*What this task involves:*
Put the items below into a Markdown table with the columns Row and Line, giving each nonblank line its own row number, and leave the pictures out.

*Data provided:*
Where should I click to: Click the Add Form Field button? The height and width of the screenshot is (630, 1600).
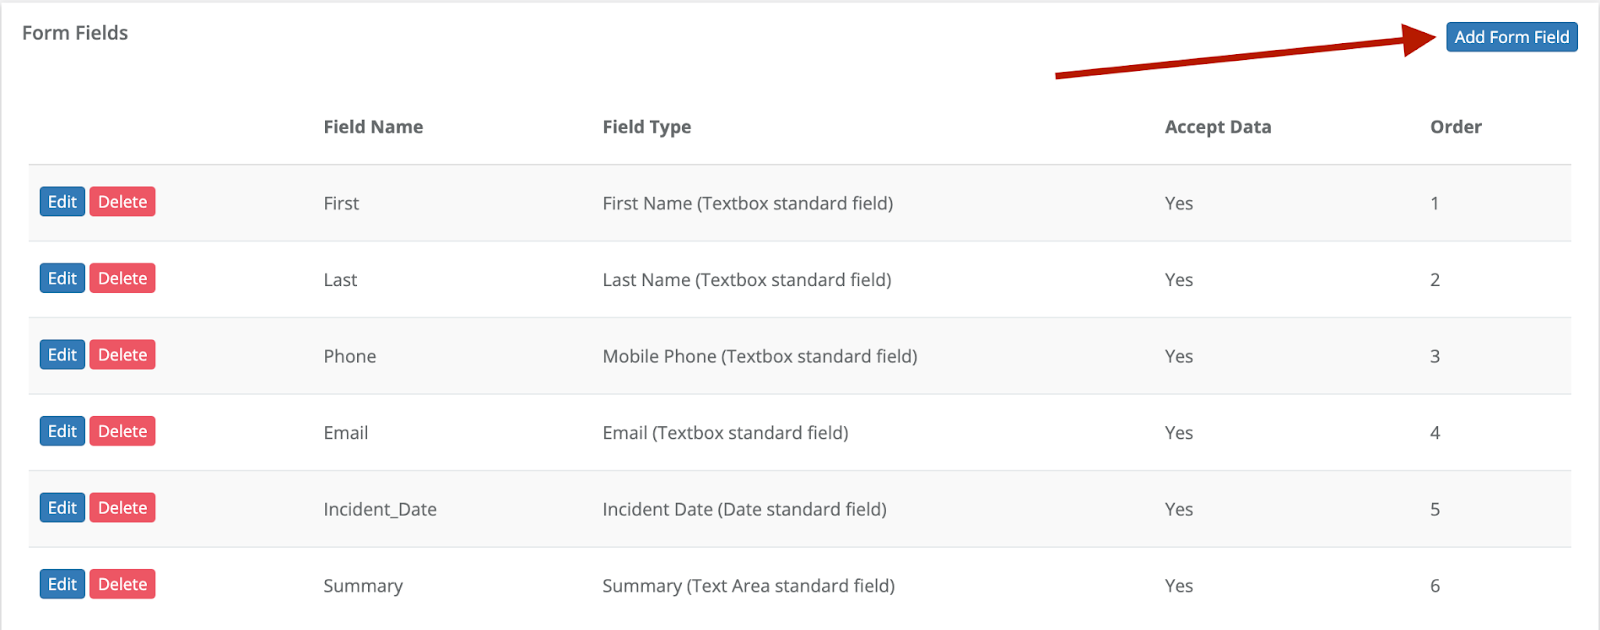point(1511,37)
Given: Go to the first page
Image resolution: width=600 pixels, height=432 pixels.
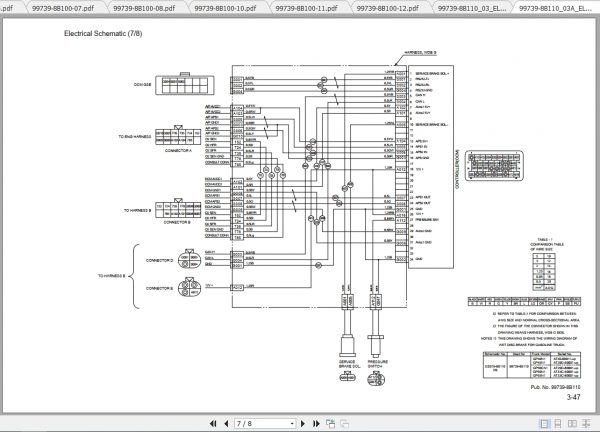Looking at the screenshot, I should click(x=213, y=424).
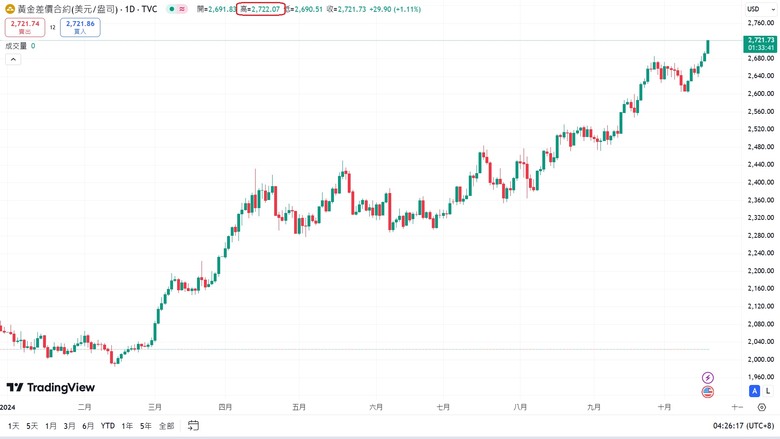This screenshot has height=439, width=780.
Task: Click the blue buy price 2,721.86 button
Action: (x=80, y=27)
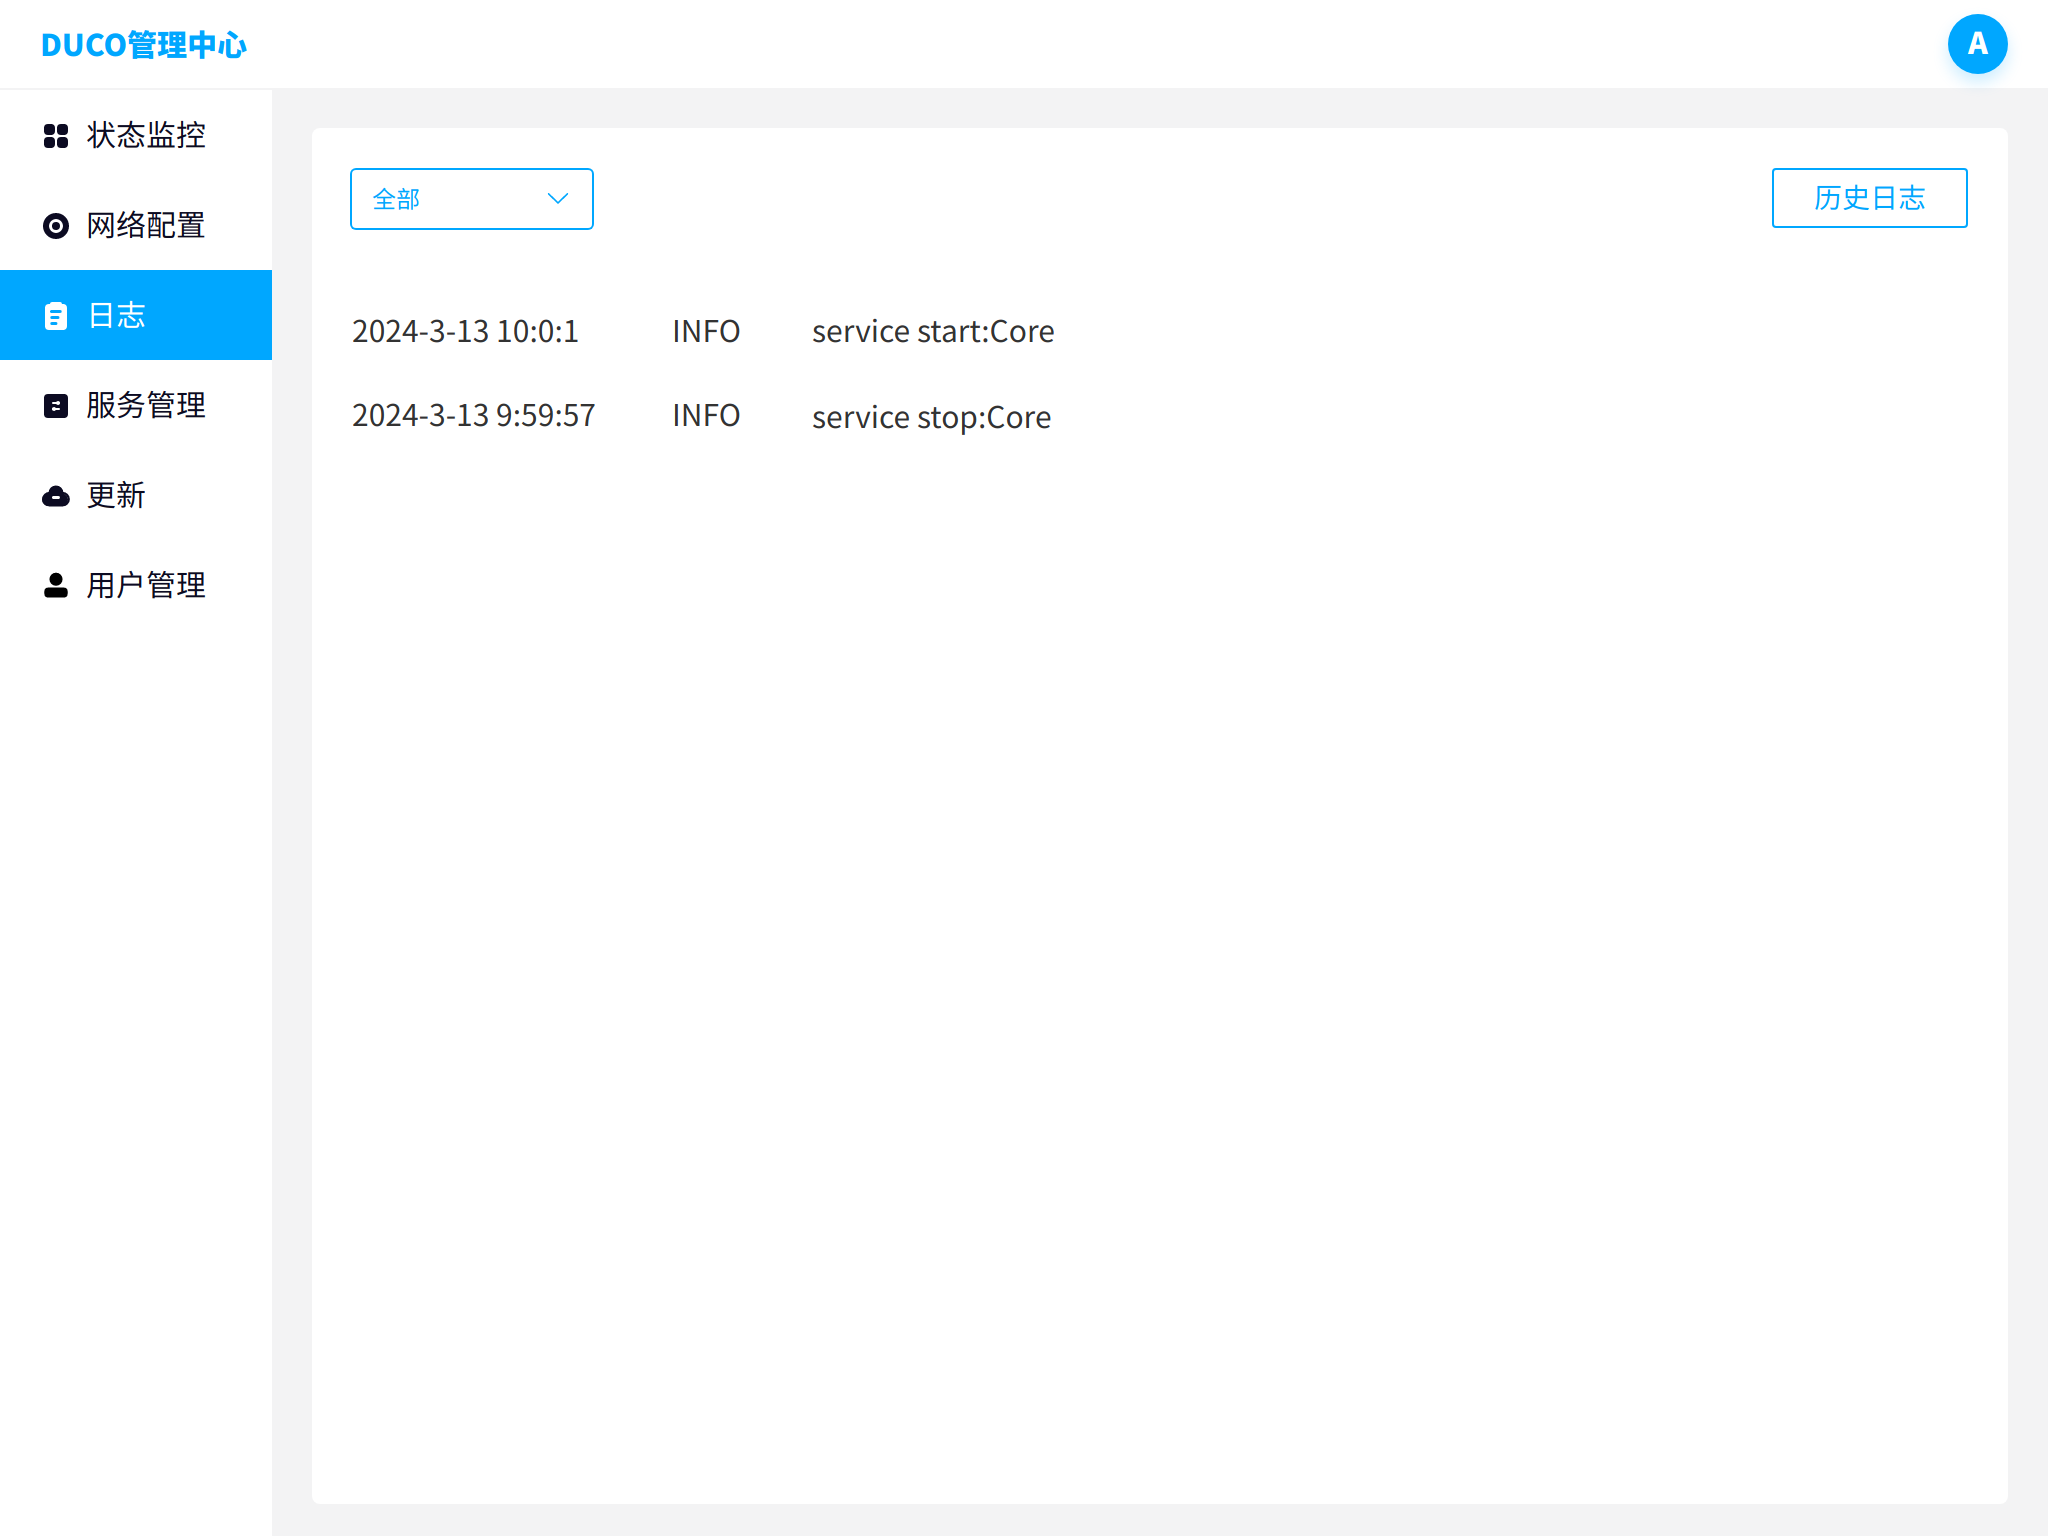Click the status monitoring grid icon

point(56,136)
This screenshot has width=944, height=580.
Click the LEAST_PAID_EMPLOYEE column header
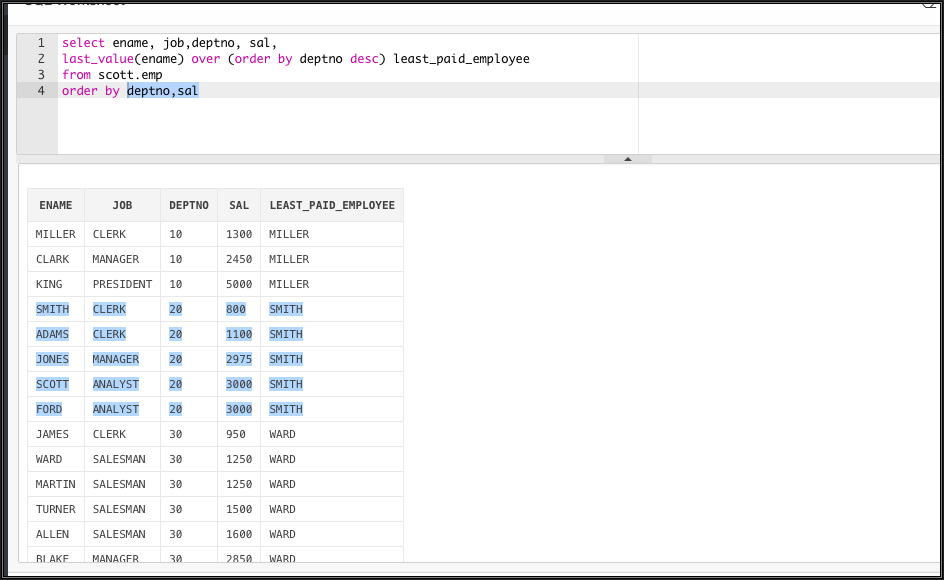(x=332, y=205)
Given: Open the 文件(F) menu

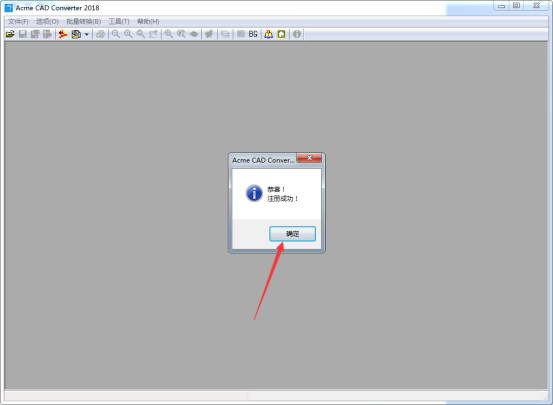Looking at the screenshot, I should [x=18, y=22].
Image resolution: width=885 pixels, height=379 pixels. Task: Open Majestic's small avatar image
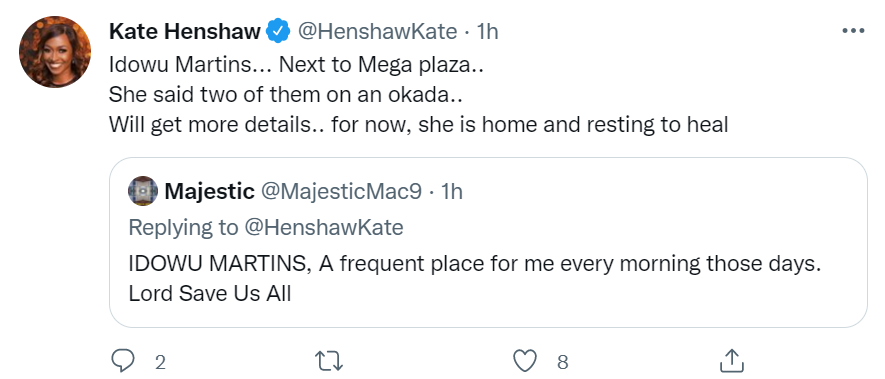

*Solution below:*
| Row | Line |
|---|---|
| 1 | Where should I click to: Click the Add Form Field button? The height and width of the screenshot is (630, 1600). |
| 2 | point(1511,37) |
| 3 | Given: Go to the first page |
| 4 | Image resolution: width=600 pixels, height=432 pixels. |
| 5 | Looking at the screenshot, I should click(x=213, y=424). |
| 6 | This screenshot has height=439, width=780. |
| 7 | Task: Click the blue buy price 2,721.86 button |
| 8 | Action: (x=80, y=27) |
| 9 | Click the status monitoring grid icon |
| 10 | point(56,136) |
| 11 | This screenshot has width=944, height=580. |
| 12 | Click the LEAST_PAID_EMPLOYEE column header |
| 13 | (x=332, y=205) |
| 14 | Given: Open the 文件(F) menu |
| 15 | Looking at the screenshot, I should [x=18, y=22]. |
| 16 | Image resolution: width=885 pixels, height=379 pixels. Task: Open Majestic's small avatar image |